• EXERCISE DATA:
++++++++++++++++++++
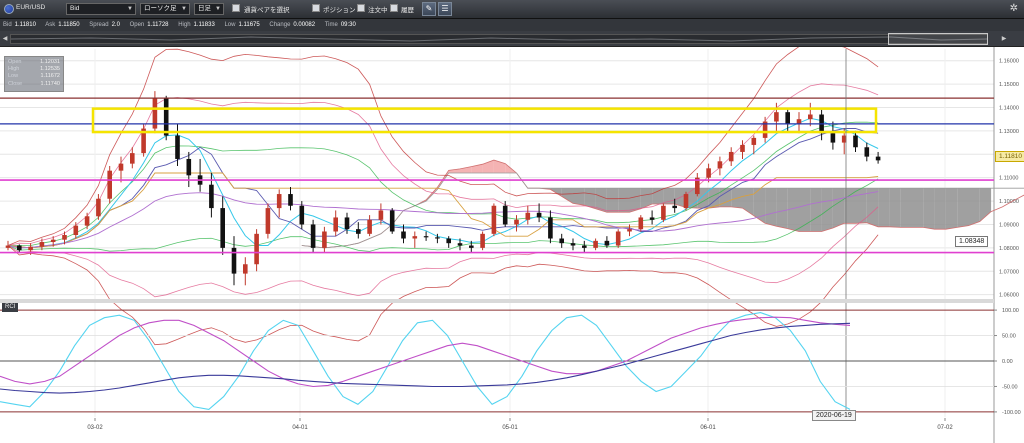 This screenshot has height=443, width=1024. I want to click on open-value: 1.11728, so click(158, 25).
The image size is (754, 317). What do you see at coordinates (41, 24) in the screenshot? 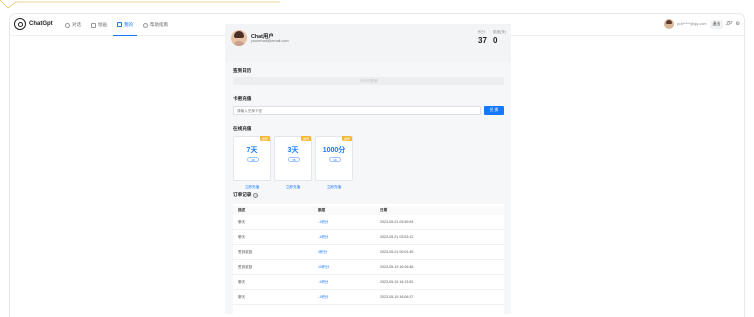
I see `brand-name: ChatGpt` at bounding box center [41, 24].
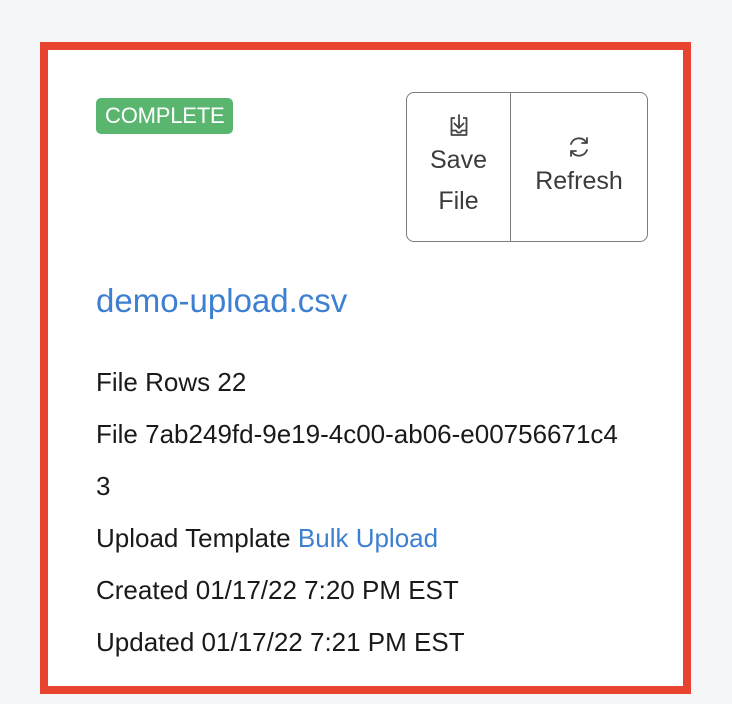  Describe the element at coordinates (165, 116) in the screenshot. I see `status-badge: COMPLETE` at that location.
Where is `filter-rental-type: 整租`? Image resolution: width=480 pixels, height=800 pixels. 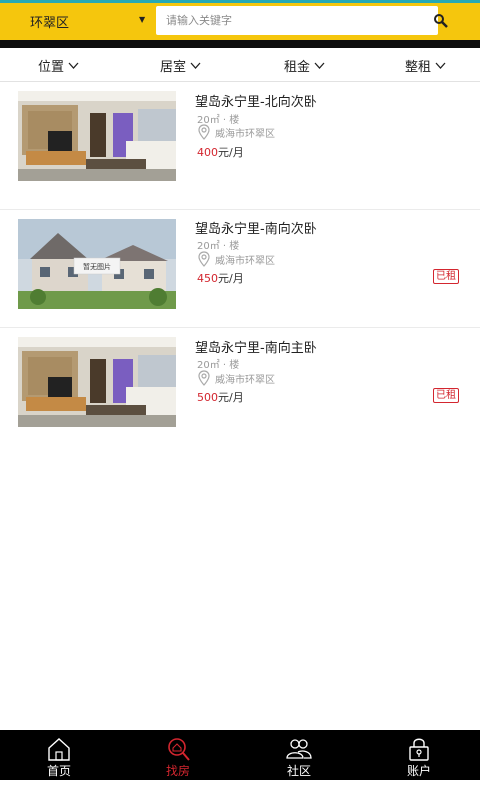 filter-rental-type: 整租 is located at coordinates (426, 66).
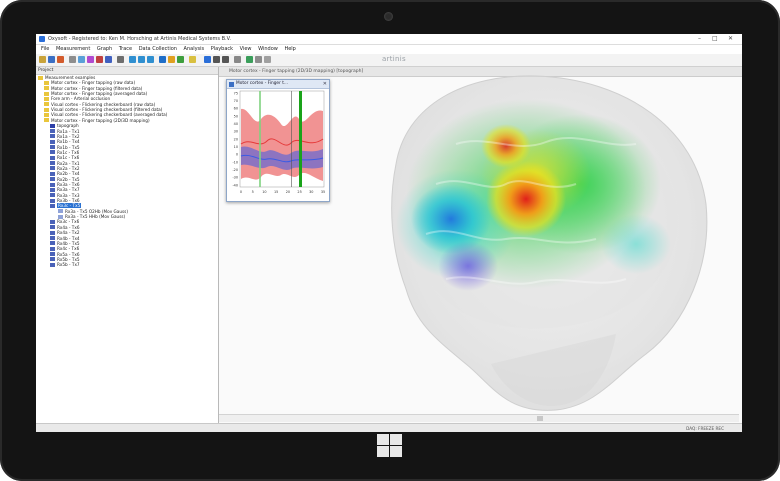 The height and width of the screenshot is (481, 780). What do you see at coordinates (278, 84) in the screenshot?
I see `graph-window-title-bar: Motor cortex - Finger t... ✕` at bounding box center [278, 84].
++++++++++++++++++++
• WHAT YOU NEED TO DO: Please update the rows starting at the line containing "The image size" and ending at the line containing "Describe the element", replacing "image size" with "screenshot size" and keeping everything else unchanged. Leave the pictures out of your answer.

• RESULT:
The screenshot size is (754, 317). What do you see at coordinates (41, 24) in the screenshot? 
I see `brand-name: ChatGpt` at bounding box center [41, 24].
  Describe the element at coordinates (165, 116) in the screenshot. I see `status-badge: COMPLETE` at that location.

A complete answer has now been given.